Page text:
....

The RSSI difference calculator 42 receives and stores RSSI values R1(t), R2(t) and calculates the difference between present and past RSSI values. For example, if the RSSI difference calculator 42 receives RSSI values R1(t 1) and R2(t 1) detected at a time t1 after having received and stored previous RSSI values R1(t 2), R2(t 2) detected at a past time t2, it reads the stored values R1(t 2), R2(t 2) and calculates two difference values ΔR1 and ΔR2 by the following equations (1) and (2).
ΔR1=R1(t1)−R1(t2) (1)
ΔR2=R2(t1)−R2(t2) (2)
The switching signal generator 50 receives the RSSI values R1(t), R2(t) from the RSSI detector 41 and the difference values ΔR/, ΔR2 from the RSSI difference calculator 42, and outputs the switching signals S50 a, S50 b to the antenna switch 31 in the antenna selector 30.
Referring to FIG. 4, the switching signal generator 50 comprises a thresholder 51, an RSSI comparator 52, an absolute difference comparator 53, and a switching control logic section 54.
The thresholder 51 receives the RSSI values R1(t), R2(t), compares the absolute value of the difference between them with a threshold value X, and outputs the result as a signal S51 with a binary value of ‘1 ’ or ‘0 ’ indicating whether the absolute difference exceeds the threshold value.
The RSSI comparator 52 compares RSSI value R1(t) with RSSI value R2(t) and outputs the result as a signal S52 with a binary value of ‘1 ’ or ‘0 ’ indicating whether R1(t) exceeds R2(t), that is, R1(t)>R2(t); a value of ‘0 ’ indicates that R1(t) does not exceed R2(t).
The absolute difference comparator 53 compares the absolute value of the difference ΔR1 with the absolute value of the difference ΔR2 and outputs the result as a signal S53 with a binary value of ‘1 ’ or ‘0 ’ indicating whether absolute difference |ΔR1| exceeds absolute difference |ΔR2|.

....

Supplied material:
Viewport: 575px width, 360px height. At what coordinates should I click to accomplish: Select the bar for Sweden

....

Challenge A: In the passage on RSSI-based antenna switching, what four parts make up the switching signal generator 50?
Challenge B: Carry on the passage on RSSI-based antenna switching from the point where it ends.

Task answer A: A thresholder 51, an RSSI comparator 52, an absolute difference comparator 53, and a switching control logic section 54.

Task answer B:
The switching control logic section 54 receives the signals S51, S52, S53 output from the thresholder 51, RSSI comparator 52, and absolute difference comparator 53 and performs a logic operation that generates the switching signals S50 a, S50 b that control the switches 31 a, 31 b.
The operation of the receiving apparatus 10 will now be described in more detail. First, the general operation of the portable electronic device 1 will be summarized. It will be assumed that the neckstrap shown in FIGS. 1 and 2 is worn around the user's neck and that the second antenna 12 embedded in the neckstrap is connected to the external antenna connector 13 of the portable electronic device 1.
The controller 24 of the portable electronic device 1 generates packets based on input from, for example, the microphone 22. The packet signals are modulated onto the intermediate-frequency transmit signal by the modulator 25, and then onto the transmitted carrier signal by the radio-frequency transmitter 26 to create a transmit signal, which is transmitted from the antenna or antennas selected by the antenna selector 30 in the receiving apparatus 10.
In the receiving apparatus 10, the antenna selector 30 selects the antennas 11, 12 according to their RSSI values and various differences thereamong, and outputs the received signal S30 to the switching controller 40 and the demodulator 60. The demodulator 60 demodulates the received signal S30 to generate packet data. The controller 24 converts the packet data to, for example, a voice signal for output to the loudspeaker 23.
Next, the basic idea of antenna selection will be described with reference to FIG. 5.
In FIG. 5, a strongly directional radio signal is transmitted from an antenna 70 mounted on a vehicle V. The radio signal is received by the first and second antennas 11, 12 of the portable electronic device 1, which is held by a person P. The person P is standing with his back to the transmitting antenna 70, and is holding the portable electronic device 1 in his hand in front of him. Accordingly, the first antenna 11 is positioned in front of the person P and the second antenna 12, which is embedded in the neckstrap, is partly in back of the person P.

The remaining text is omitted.